_Activity_
Although the material holds pictures, none belong in the copy; transcribe exactly, and only, the lines from the one with "Instruction: Click the $27+ value badge" through the end.

_Records to process_
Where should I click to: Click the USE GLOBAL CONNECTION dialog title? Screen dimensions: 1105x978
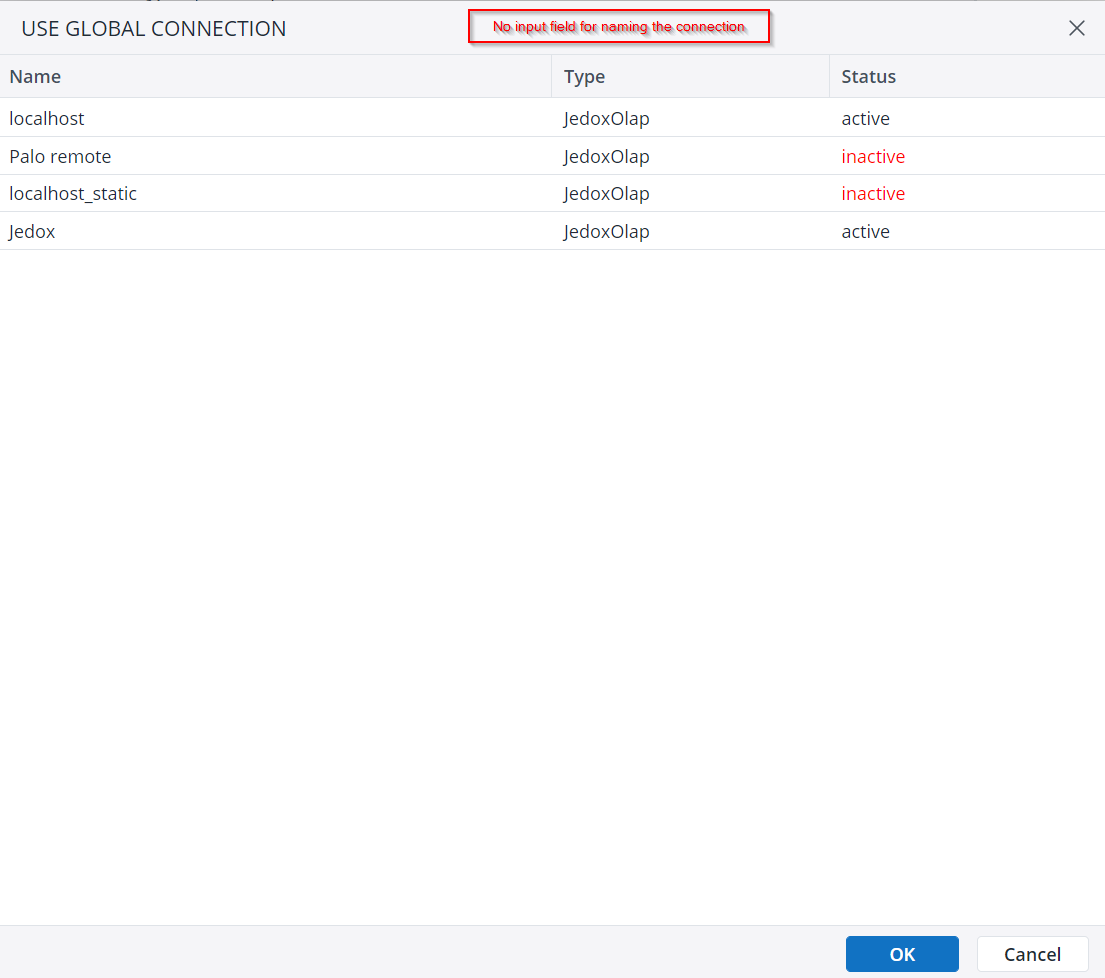[154, 29]
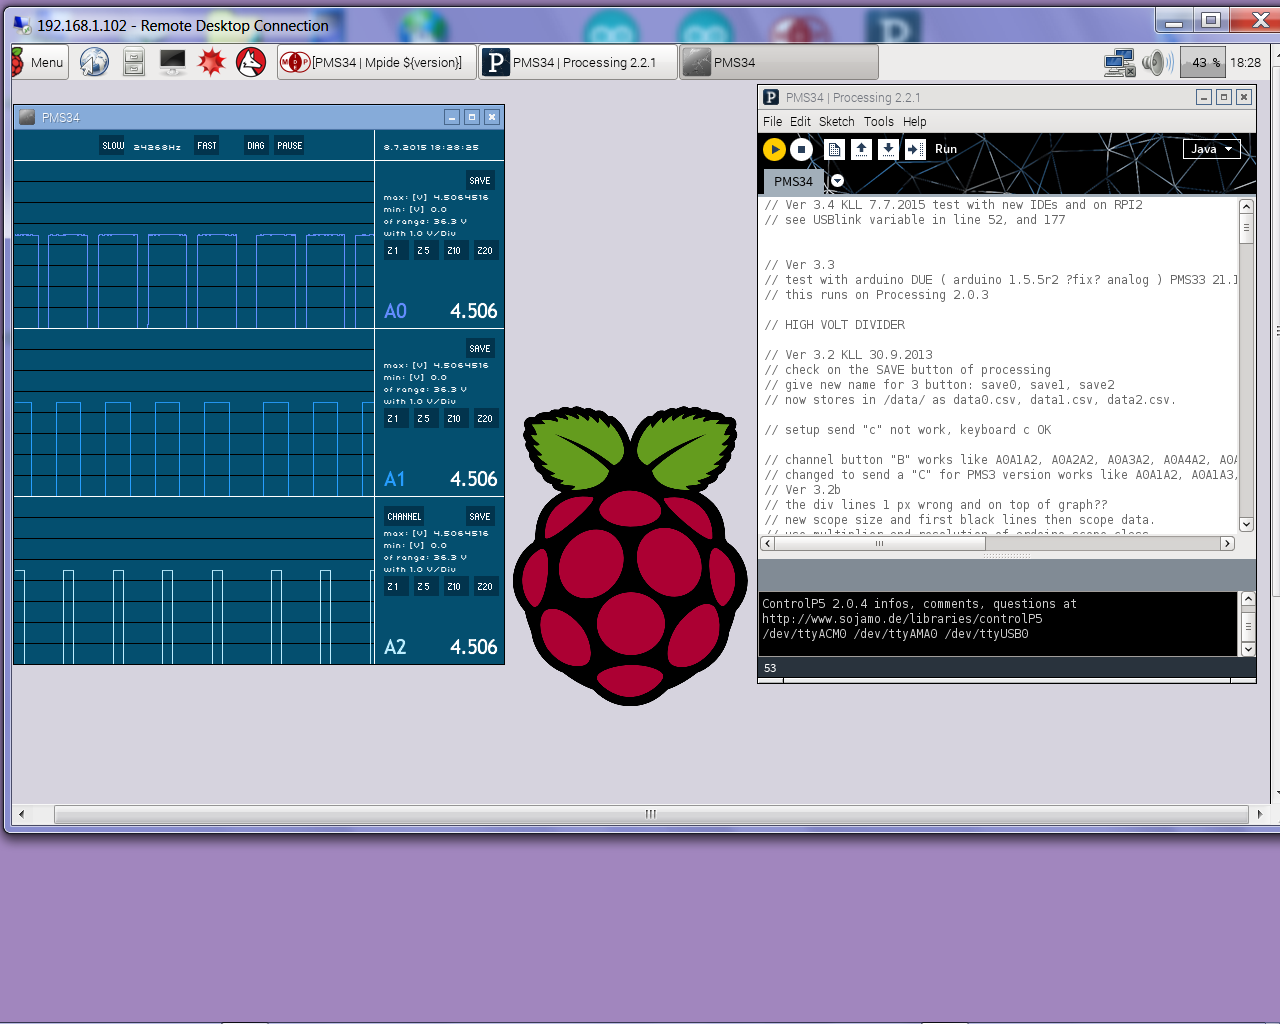Click the code editor horizontal scrollbar
Image resolution: width=1280 pixels, height=1024 pixels.
(x=878, y=544)
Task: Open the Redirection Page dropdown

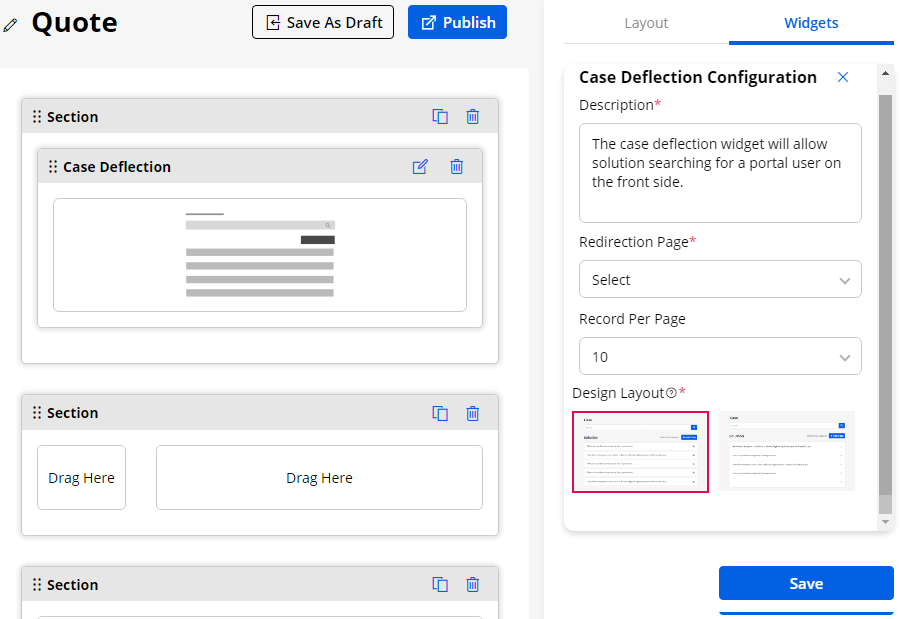Action: click(719, 280)
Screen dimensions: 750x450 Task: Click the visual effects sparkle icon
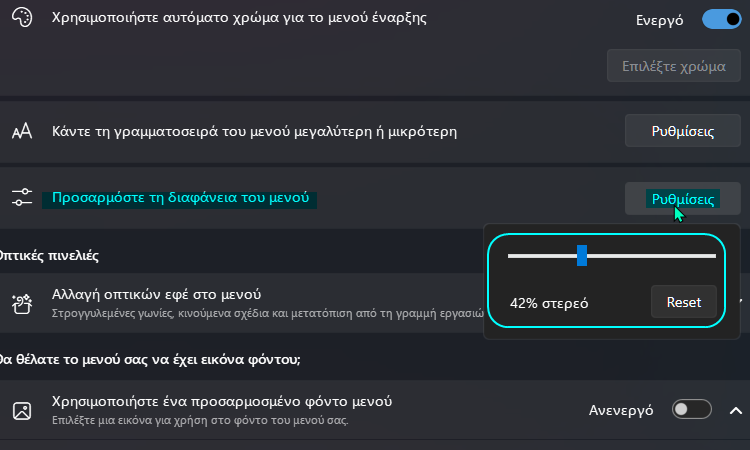click(x=22, y=304)
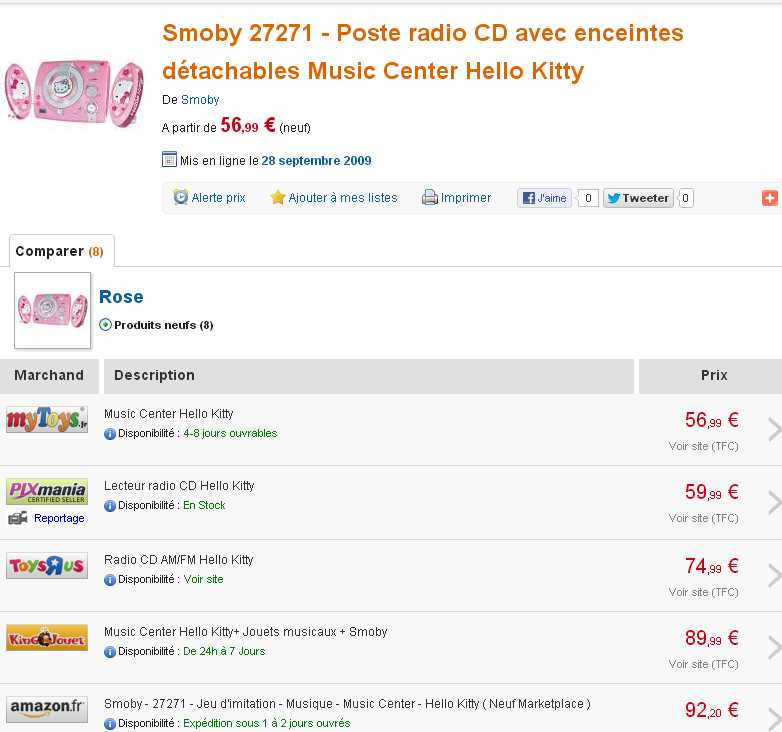
Task: Click the orange plus share icon
Action: (769, 198)
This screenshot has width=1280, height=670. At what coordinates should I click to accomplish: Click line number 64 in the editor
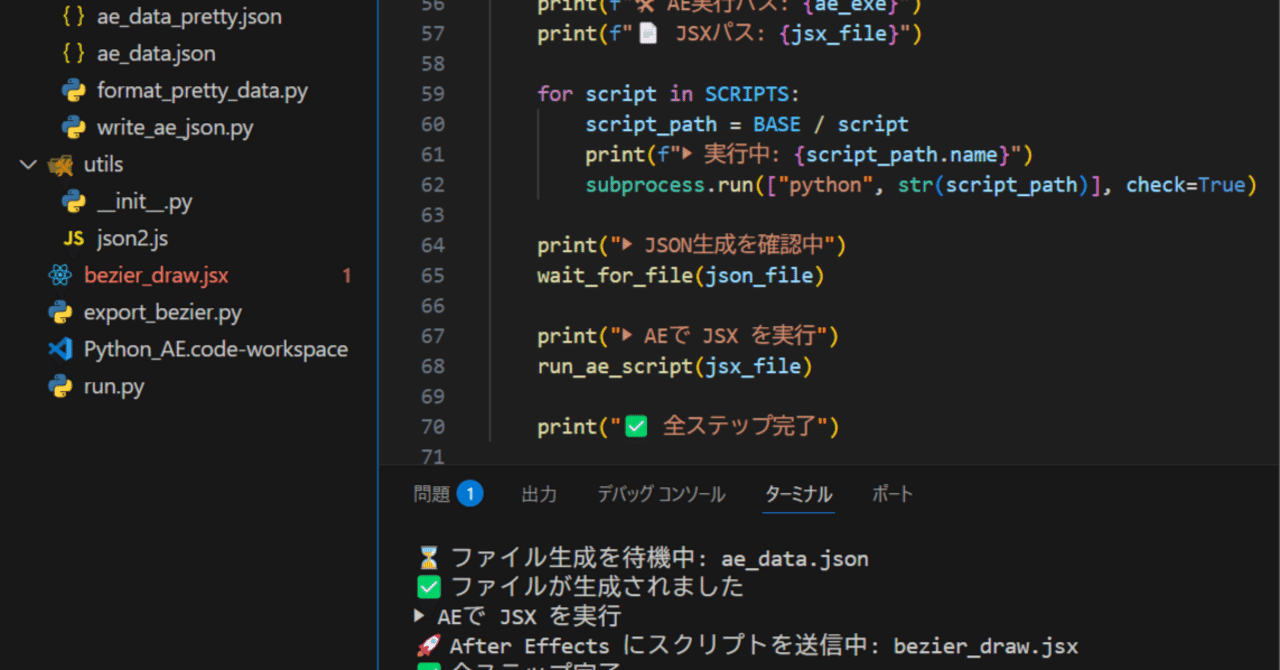click(432, 244)
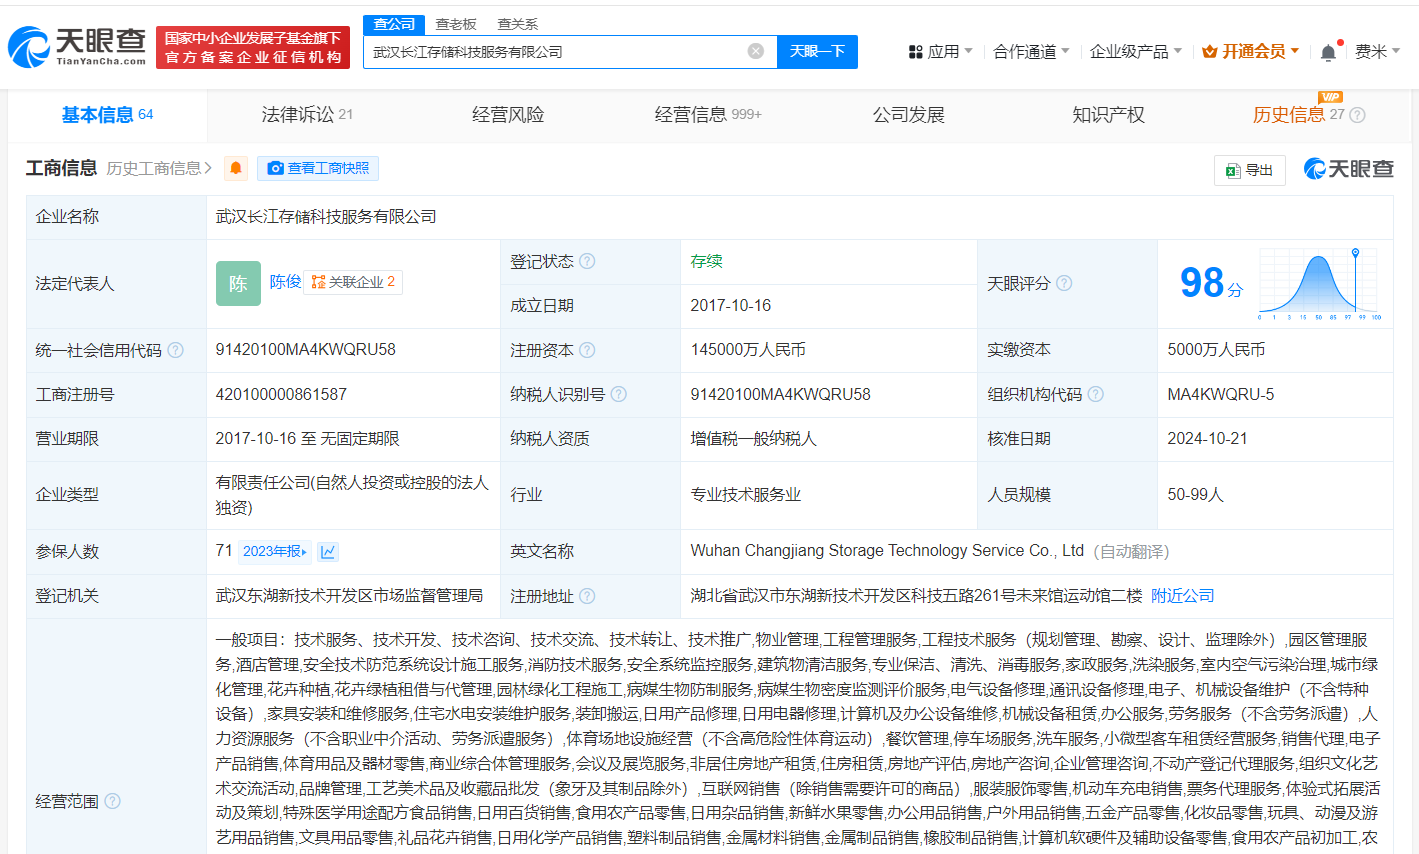
Task: Click help icon next to 登记状态
Action: [x=587, y=261]
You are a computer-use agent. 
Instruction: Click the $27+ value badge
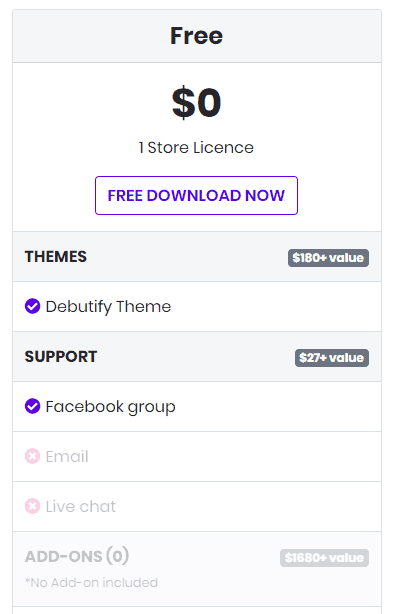(x=332, y=358)
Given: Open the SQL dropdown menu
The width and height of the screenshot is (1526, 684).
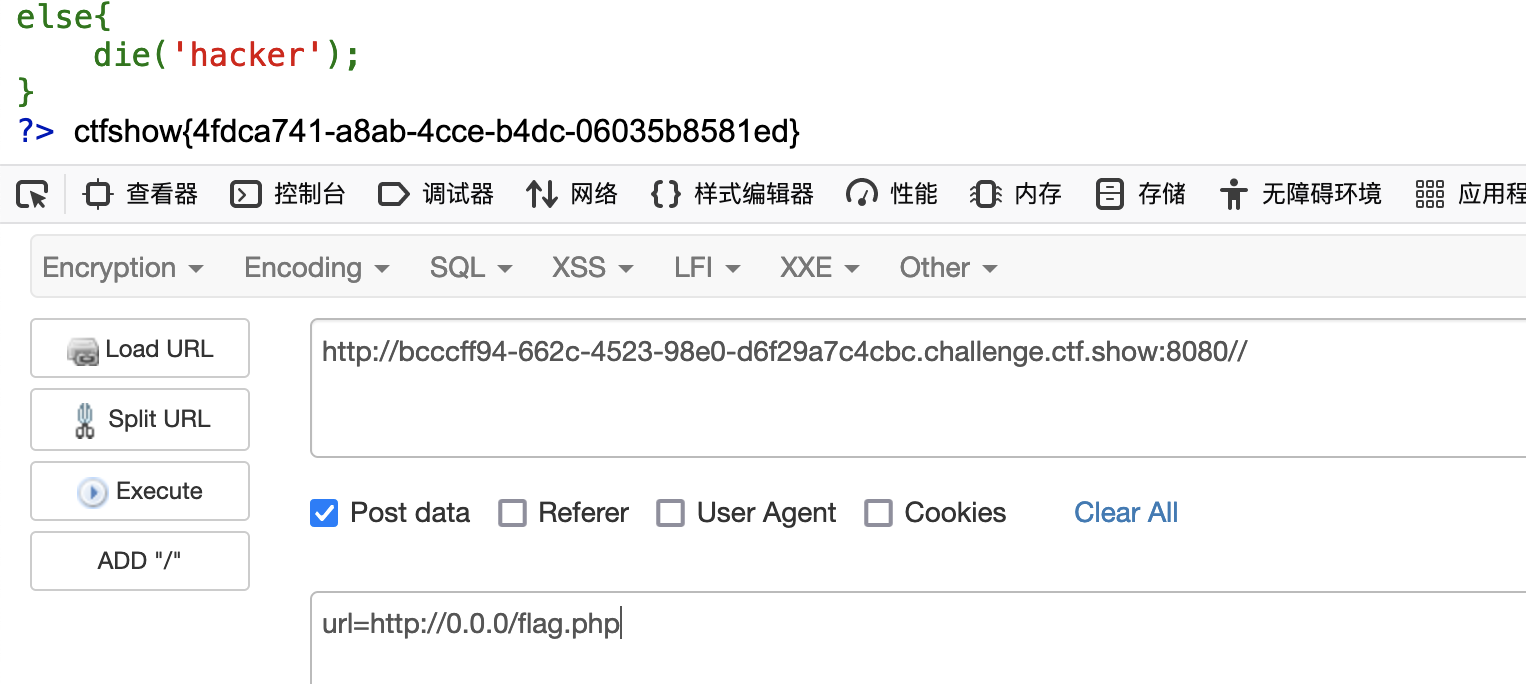Looking at the screenshot, I should tap(471, 268).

_Answer to this exercise_
Instruction: Click the $27+ value badge
(x=332, y=358)
Given: Open the SQL dropdown menu
The width and height of the screenshot is (1526, 684).
Looking at the screenshot, I should tap(471, 268).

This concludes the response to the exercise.